[Page text]:

Dr David Metz: I think from their point of view it is a bad thing, because it slows the buses, for which they are responsible. Of course, the big advantage of rail in urban areas is that it is fast and reliable compared with any vehicle on congested roads. If you take Canary Wharf, where 100,000 well paid people work, there is very little car parking space and therefore very little car traffic; people go by train and that works well. That, I think, is the future of densely populated urban areas: rail, or bus rapid transit, which if executed properly looks like a bus but behaves like a train in terms of speed and reliability. So I do not think you need to nudge people too much in these circumstances, if you have an offering which is faster and more reliable.
Q27 Karl McCartney: But if that offering is not good enough—and some would say that maybe the tube system has not been good enough—do you think TfL have used, to use your parlance, nudge factors of getting people off the roads by creating as much congestion as they could?
Dr David Metz: No, I wouldn’t agree with that. The tube system, in terms of frequency, has been improved a lot recently, on account of new signalling.
Karl McCartney: And with the “teacup” service, et cetera. There are various things they have done, but to get people off the roads, do you not think TfL have—
Dr David Metz: You can say the congestion charge does that, as do kerbside parking controls; but with digital signalling on the underground, now you have up to 36 trains an hour—a train every 100 seconds—increasing the capacity of existing lines by 30%. That is a very sensible kind of investment in capacity which would not be worth doing in surface roads because of the way that they would be filled up with new car traffic.
Q28 Karl McCartney: But do any of you believe that traffic should be flowing as quickly and as best as it can be, to negate the amount of pollution in an urban area—and therefore urban congestion is bad in that case?
Witnesses: Yes.
Q29 Karl McCartney: So how well do you think London is doing at that, at the moment? I am putting you on the spot because initially you were asked about some good places—Nottingham and Oxford, I think, were the two examples—but we are going to centre on London because that is where we all are at the moment and where most of us live and work most of our time.
John Elliott: I think it has done remarkably well, considering it has gained 2.5 million population since the 1980s, and congestion, as David Metz said, is inescapable. Minimising it: yes—but we have got to keep it in step with other modes, otherwise we get the Mogridge situation. Bicycles are part of it, but they are not a big part, in England. Buses, trains and everything else—and walking is very important for the last bit of a journey, from wherever the train ends.
Q30 Karl McCartney: But currently would you walk down Embankment without a mask on—every day, twice?
John Elliott: On the riverside, with the clean air off the river.
Q31 Karl McCartney: But with the amount of traffic that is there?
John Elliott: Air pollution is a problem not just in London but in a lot of cities, on a lot of roads. If we get electric cars we can do it but otherwise the only sure-fire for big cities is to try and reduce traffic volume.
Q32 Karl McCartney: How are we going to get all our services in? How are all our restaurants going to get their food delivered? You are not going to get much in on bikes, are you?

[Required work]:
Write out the stretch of the hearing transcript from "Witnesses: Yes." through "of our time.", copying it word for word. The data that comes after this text isn't needed for anything here.

[Given data]:
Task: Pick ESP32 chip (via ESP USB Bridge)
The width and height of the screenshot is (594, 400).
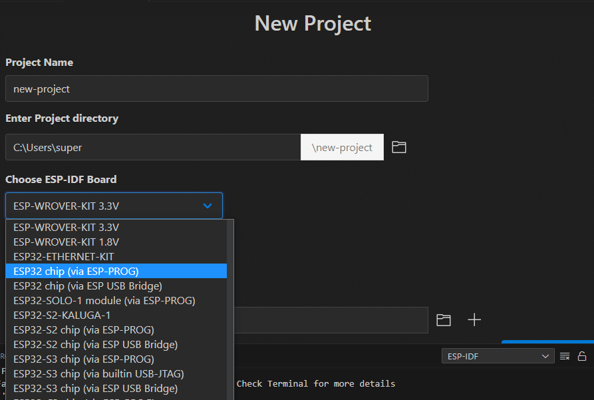Action: pos(116,286)
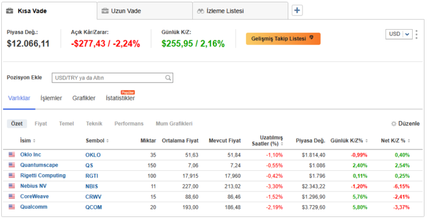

[Task response]:
Witnesses: Yes.
Q29 Karl McCartney: So how well do you think London is doing at that, at the moment? I am putting you on the spot because initially you were asked about some good places—Nottingham and Oxford, I think, were the two examples—but we are going to centre on London because that is where we all are at the moment and where most of us live and work most of our time.